▶ _PROVIDED ENTRIES_:
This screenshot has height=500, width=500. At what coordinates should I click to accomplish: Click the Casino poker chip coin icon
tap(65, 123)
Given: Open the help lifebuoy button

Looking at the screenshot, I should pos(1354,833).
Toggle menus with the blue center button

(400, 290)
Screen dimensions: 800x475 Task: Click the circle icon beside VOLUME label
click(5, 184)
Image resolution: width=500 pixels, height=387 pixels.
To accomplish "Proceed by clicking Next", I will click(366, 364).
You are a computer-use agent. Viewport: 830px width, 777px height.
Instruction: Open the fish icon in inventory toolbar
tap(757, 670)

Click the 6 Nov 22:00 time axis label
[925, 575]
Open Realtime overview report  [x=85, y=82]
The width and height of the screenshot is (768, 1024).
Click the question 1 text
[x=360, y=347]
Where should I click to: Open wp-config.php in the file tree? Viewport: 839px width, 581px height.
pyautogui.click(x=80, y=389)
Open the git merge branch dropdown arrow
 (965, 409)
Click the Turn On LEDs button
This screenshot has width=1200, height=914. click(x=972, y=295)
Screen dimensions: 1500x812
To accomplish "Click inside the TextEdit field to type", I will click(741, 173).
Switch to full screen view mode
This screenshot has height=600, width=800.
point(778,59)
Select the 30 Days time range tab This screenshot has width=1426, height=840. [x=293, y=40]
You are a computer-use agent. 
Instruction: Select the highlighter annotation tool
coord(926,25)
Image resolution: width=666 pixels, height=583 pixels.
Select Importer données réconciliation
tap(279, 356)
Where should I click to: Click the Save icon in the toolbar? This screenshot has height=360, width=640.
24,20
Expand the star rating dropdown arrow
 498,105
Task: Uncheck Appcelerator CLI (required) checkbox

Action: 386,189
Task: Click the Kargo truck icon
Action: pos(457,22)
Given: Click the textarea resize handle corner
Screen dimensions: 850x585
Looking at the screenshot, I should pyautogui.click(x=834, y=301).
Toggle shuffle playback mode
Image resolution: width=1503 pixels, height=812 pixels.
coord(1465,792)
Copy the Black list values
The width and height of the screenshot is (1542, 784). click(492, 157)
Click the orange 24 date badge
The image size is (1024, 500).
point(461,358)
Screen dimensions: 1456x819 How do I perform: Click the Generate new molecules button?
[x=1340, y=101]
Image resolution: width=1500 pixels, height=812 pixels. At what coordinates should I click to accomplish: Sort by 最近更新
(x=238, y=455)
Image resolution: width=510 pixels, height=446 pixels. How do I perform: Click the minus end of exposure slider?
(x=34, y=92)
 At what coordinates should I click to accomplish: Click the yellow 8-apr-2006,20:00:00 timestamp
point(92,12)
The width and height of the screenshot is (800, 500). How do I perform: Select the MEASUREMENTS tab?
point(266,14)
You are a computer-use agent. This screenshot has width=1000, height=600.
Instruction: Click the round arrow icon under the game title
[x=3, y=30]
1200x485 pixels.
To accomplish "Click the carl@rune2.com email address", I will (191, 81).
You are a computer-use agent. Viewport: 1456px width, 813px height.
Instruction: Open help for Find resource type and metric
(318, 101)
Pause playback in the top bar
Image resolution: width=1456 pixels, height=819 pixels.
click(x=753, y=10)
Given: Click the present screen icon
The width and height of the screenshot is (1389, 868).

▶ _WHAT IS EXPECTED_:
Copy all of the data above word for word, keeping every line as it is.

▶ _THE RESULT_:
This screenshot has height=500, width=500. At what coordinates should I click to accomplish: Click the Casino poker chip coin icon
tap(65, 123)
Given: Open the help lifebuoy button

Looking at the screenshot, I should pos(1354,833).
Toggle menus with the blue center button

(400, 290)
Screen dimensions: 800x475 Task: Click the circle icon beside VOLUME label
click(5, 184)
Image resolution: width=500 pixels, height=387 pixels.
To accomplish "Proceed by clicking Next", I will click(366, 364).
You are a computer-use agent. Viewport: 830px width, 777px height.
Instruction: Open the fish icon in inventory toolbar
tap(757, 670)

Click the 6 Nov 22:00 time axis label
[925, 575]
Open Realtime overview report  [x=85, y=82]
The width and height of the screenshot is (768, 1024).
Click the question 1 text
[x=360, y=347]
Where should I click to: Open wp-config.php in the file tree? Viewport: 839px width, 581px height.
pyautogui.click(x=80, y=389)
Open the git merge branch dropdown arrow
 (965, 409)
Click the Turn On LEDs button
This screenshot has width=1200, height=914. click(x=972, y=295)
Screen dimensions: 1500x812
To accomplish "Click inside the TextEdit field to type", I will click(741, 173).
Switch to full screen view mode
This screenshot has height=600, width=800.
point(778,59)
Select the 30 Days time range tab This screenshot has width=1426, height=840. [x=293, y=40]
You are a computer-use agent. 
Instruction: Select the highlighter annotation tool
coord(926,25)
Image resolution: width=666 pixels, height=583 pixels.
Select Importer données réconciliation
tap(279, 356)
Where should I click to: Click the Save icon in the toolbar? This screenshot has height=360, width=640.
24,20
Expand the star rating dropdown arrow
 498,105
Task: Uncheck Appcelerator CLI (required) checkbox

Action: 386,189
Task: Click the Kargo truck icon
Action: pos(457,22)
Given: Click the textarea resize handle corner
Screen dimensions: 850x585
Looking at the screenshot, I should pyautogui.click(x=834, y=301).
Toggle shuffle playback mode
Image resolution: width=1503 pixels, height=812 pixels.
coord(1465,792)
Copy the Black list values
The width and height of the screenshot is (1542, 784). click(492, 157)
Click the orange 24 date badge
The image size is (1024, 500).
point(461,358)
Screen dimensions: 1456x819 How do I perform: Click the Generate new molecules button?
[x=1340, y=101]
Image resolution: width=1500 pixels, height=812 pixels. At what coordinates should I click to accomplish: Sort by 最近更新
(x=238, y=455)
Image resolution: width=510 pixels, height=446 pixels. How do I perform: Click the minus end of exposure slider?
(x=34, y=92)
 At what coordinates should I click to accomplish: Click the yellow 8-apr-2006,20:00:00 timestamp
point(92,12)
The width and height of the screenshot is (800, 500). How do I perform: Select the MEASUREMENTS tab?
point(266,14)
You are a computer-use agent. This screenshot has width=1000, height=600.
Instruction: Click the round arrow icon under the game title
[x=3, y=30]
1200x485 pixels.
To accomplish "Click the carl@rune2.com email address", I will (191, 81).
You are a computer-use agent. Viewport: 1456px width, 813px height.
Instruction: Open help for Find resource type and metric
(318, 101)
Pause playback in the top bar
Image resolution: width=1456 pixels, height=819 pixels.
click(x=753, y=10)
Given: Click the present screen icon
The width and height of the screenshot is (1389, 868).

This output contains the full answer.